Во-вторых и в-главных, я в своём кругу рассказываю, вам и ещё двум-трём близким людям, и не отвечаю за тех, кто подслушивает под дверью. На дворе новая этика. Интернет с его подручными изменил отношение к слову, стёр грань между сказанным, написанным и напечатанным. Всё можно подделать: и голос, и бегущие картинки, не говоря уж о тексте. Вы вот, сударыня, точно знаете, что всё, мною здесь написанное, написал я, а не другой, — а кто захочет усомниться в моём авторстве, тот концов не найдёт и ничего не докажет; мало ли шутников на свете? взял человек и подписался моим именем, а там ищи ветра в поле. Интернет скрадывает нашу индивидуальность. Мы словно в Венеции восемнадцатого века, где каждый второй в маске. Ты хоть и догадываешься, кто под этой маской, а всё-таки не до конца уверен; что и неплохо. Интернет — великий уравнитель, почище большевиков уравнивает; у него все животные равны. Посмотрите: у всех нас, сколько нас ни живёт на планете, уже сегодня есть общая память. Например, я забыл, целовались ли мы с вами в молодости или вели себя примерно, ходили, взявшись за руки и читали друг другу стихи Асадова, призывающие нас быть нравственными, — не беда! заглядываю в интернет и нахожу справку: да, целовались, у Асадова не спросясь.

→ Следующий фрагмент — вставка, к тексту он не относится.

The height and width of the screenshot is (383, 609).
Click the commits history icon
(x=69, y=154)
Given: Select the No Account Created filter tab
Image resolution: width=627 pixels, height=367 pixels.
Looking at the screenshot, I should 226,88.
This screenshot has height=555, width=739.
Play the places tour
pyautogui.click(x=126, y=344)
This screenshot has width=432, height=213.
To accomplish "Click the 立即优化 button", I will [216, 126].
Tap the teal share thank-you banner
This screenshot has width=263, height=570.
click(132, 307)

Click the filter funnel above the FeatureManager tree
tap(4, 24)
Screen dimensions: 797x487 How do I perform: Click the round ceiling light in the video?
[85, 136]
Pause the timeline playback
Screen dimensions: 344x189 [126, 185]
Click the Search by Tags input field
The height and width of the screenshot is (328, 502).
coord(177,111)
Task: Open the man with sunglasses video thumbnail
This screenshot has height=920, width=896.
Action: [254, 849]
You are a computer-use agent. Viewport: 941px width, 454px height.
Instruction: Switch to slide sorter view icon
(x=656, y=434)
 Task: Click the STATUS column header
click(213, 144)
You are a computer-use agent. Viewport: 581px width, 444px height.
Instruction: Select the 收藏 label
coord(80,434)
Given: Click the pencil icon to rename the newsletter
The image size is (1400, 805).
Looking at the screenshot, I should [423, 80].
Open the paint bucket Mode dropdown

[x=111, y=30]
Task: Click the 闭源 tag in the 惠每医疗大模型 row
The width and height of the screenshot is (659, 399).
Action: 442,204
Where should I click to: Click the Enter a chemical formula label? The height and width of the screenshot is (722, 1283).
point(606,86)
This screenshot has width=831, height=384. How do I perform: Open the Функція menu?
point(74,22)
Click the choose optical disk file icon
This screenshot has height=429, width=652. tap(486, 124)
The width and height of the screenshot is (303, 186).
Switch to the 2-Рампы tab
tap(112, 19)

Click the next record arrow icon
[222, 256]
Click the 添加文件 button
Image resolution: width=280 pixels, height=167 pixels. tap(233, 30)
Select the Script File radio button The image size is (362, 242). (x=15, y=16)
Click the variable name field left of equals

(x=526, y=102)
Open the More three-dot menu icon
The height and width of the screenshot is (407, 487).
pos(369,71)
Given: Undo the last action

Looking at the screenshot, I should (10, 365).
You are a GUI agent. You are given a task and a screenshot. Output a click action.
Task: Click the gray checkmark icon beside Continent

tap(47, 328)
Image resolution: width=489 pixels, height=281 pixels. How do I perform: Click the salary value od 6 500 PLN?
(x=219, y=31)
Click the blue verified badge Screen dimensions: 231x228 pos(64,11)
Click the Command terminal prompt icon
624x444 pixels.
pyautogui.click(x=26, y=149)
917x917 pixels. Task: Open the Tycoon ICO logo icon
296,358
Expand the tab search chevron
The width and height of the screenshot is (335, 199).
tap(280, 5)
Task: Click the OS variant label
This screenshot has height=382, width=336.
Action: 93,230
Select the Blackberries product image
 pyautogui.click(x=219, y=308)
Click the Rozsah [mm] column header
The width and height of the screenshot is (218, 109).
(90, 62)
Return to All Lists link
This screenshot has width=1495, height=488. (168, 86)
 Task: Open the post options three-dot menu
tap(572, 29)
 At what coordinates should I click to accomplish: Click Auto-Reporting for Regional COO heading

Новая этика утвердила и новое отношение к информации — в явочном порядке, почище любой Декларации прав человека. Спецхран только на Лубянке остался. Все имеют право знать всё, и не завтра, а сегодня; иные не хотят знать, это их дело, но все имеют право знать, и вольны верить или не верить. Кто чем-то недоволен, иди в суд, вызывай клеветника на дуэль, этого никто не отменял, а в новые времена ещё и возрази клеветнику, не вставая из-за стола, возвести свою правду городу и миру в сети, где все равны… но при этом (и это тоже новое и упоительное) будь готов к тому, что никто тебя не услышит… как, впрочем, и твоего зоила и предположительного клеветника никто не услышал… Ведь мы должны это признать: когда все имеют право и могут знать всё, немногие захотят знать то, без чего можно обойтись. Теперь, сударыня, вы, я полагаю, не сомневаетесь, что мы сейчас говорим в своём кругу, и я не так уж дурно поступил, произнеся полную фамилию Гали.
Но, может, вы скажете, что старый способ лучше — когда информацию придерживают для своих, а чужим кукиш показывают? Может быть. Но я так не думаю. Старый способ вот какой: в своём кругу ты говоришь, что А дурак, ничтожество и негодяй, а на другой день публично жмёшь ему руку и садишься рядом с ним в президиуме или перед камерой. Нет, я за новый способ. Я стоял за новый способ ещё и в доинтернетную эпоху, ещё молодым не раз говорил и писал, что за каждое моё слово готов стреляться с трёх шагов, насмерть, а уж теперь-то, когда я родителей моих пережил, когда я живу чужой век, теперь-то и подавно не струшу. «Мне совершенно всё равно, съем я ещё две тысячи котлет в своей жизни или не съем», сказал один русский террорист при объявлении ему смертного приговора. Я всегда думал, что эту бессмертную фразу произнёс Николай Иванович Кибальчич, изобретатель (не еврей, не подумайте дурного, хоть и носитель очень еврейской фамилии, однокоренной со словом каббала; на иврите קיבלתי (кибальти) означает: я получил)… а интернет называет другое имя, русское: Богров, но его носитель, это уж точно, родился евреем, хоть из евреев и вышел («это что же за напасть! негде камушку упасть!»)… Но, может быть, интернет соврал или перепутал?
С нетерпением жду вашего, сударыня, негодования, ваших возражений, вашей суровой, но справедливой критики.